The enthalpy source term works similarly to the momentum source term. A temperature difference is computed at every time-step and a forcing term is added to the enthalpy equation:

$S_\theta = \alpha_\theta C_p \left( \frac{\theta_{\rm ref} - \left< \theta \right>}{\Delta t} \right)$

where $$\theta_{\rm ref}$$ is the desired spatial averaged temperature, $$\left< \theta \right>$$ is the spatial averaged temperature, $$C_p$$ is the heat capacity, $$\alpha_\theta$$ is the relaxation factor, and $$\Delta t$$ is the time-scale.

The present implementation can vary the source terms as a function of time and space using either a user-defined table of previously computed source terms (e.g., from a precursor simulation or another model such as WRF), or compute the source term as a function of the transient flow solution.

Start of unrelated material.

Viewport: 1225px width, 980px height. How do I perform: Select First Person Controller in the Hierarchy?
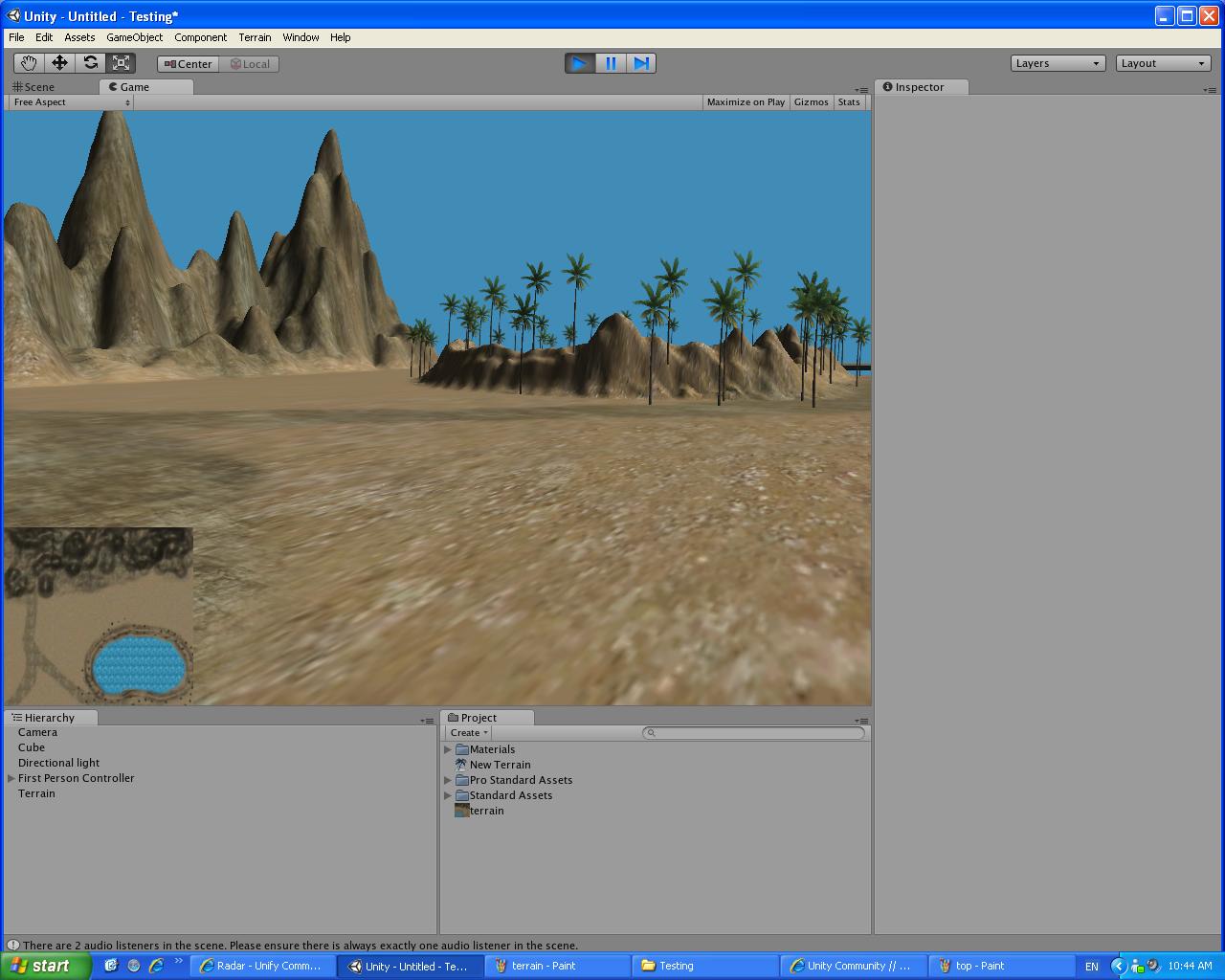click(76, 778)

## 2.8. Conservation of Species¶

The integral form of the Favre-filtered species equation used for turbulent transport is

(2.21)$\int \frac{\partial \bar{\rho} \widetilde{Y}_k}{\partial t} {\rm d}V + \int \bar{\rho} \widetilde{Y}_k \widetilde{u}_j n_j {\rm d}S = - \int \tau^{sgs}_{Y_k,j} n_j {\rm d}S - \int \overline{\rho Y_k \hat{u}_{j,k}} n_j {\rm d}S + \int \overline{\dot{\omega}_k} {\rm d}V,$

where the form of diffusion velocities (see Equation (2.22)) assumes the Fickian approximation with a constant value of diffusion velocity for consistency with the turbulent form of the energy equation, Equation (2.12). The simplest form is Fickian diffusion with the same value of mass diffusivity for all species,

(2.22)$\hat{u}_{j,k}= - D \frac{1}{Y_k} \frac{\partial Y_k}{\partial x_j} .$

The subgrid scale turbulent diffusive flux vector $$\tau^{sgs}_{Y_kj}$$ is defined as

$\tau^{sgs}_{Y_k,j} \equiv \bar{\rho} \left( \widetilde{Y_k u_j} - \widetilde{Y_k} \widetilde{u}_j \right).$

The closure for this model takes on its usual gradient diffusion hypothesis, i.e.,

$\tau^{sgs}_{Y_k,j} = - \frac{\mu_t}{\mathrm{Sc}_t} \frac{\partial \widetilde{Y}_k}{\partial x_j},$

where $$\mathrm{Sc}_t$$ is the turbulent Schmidt number for all species and $$\mu_t$$ is the modeled turbulent eddy viscosity from momentum closure.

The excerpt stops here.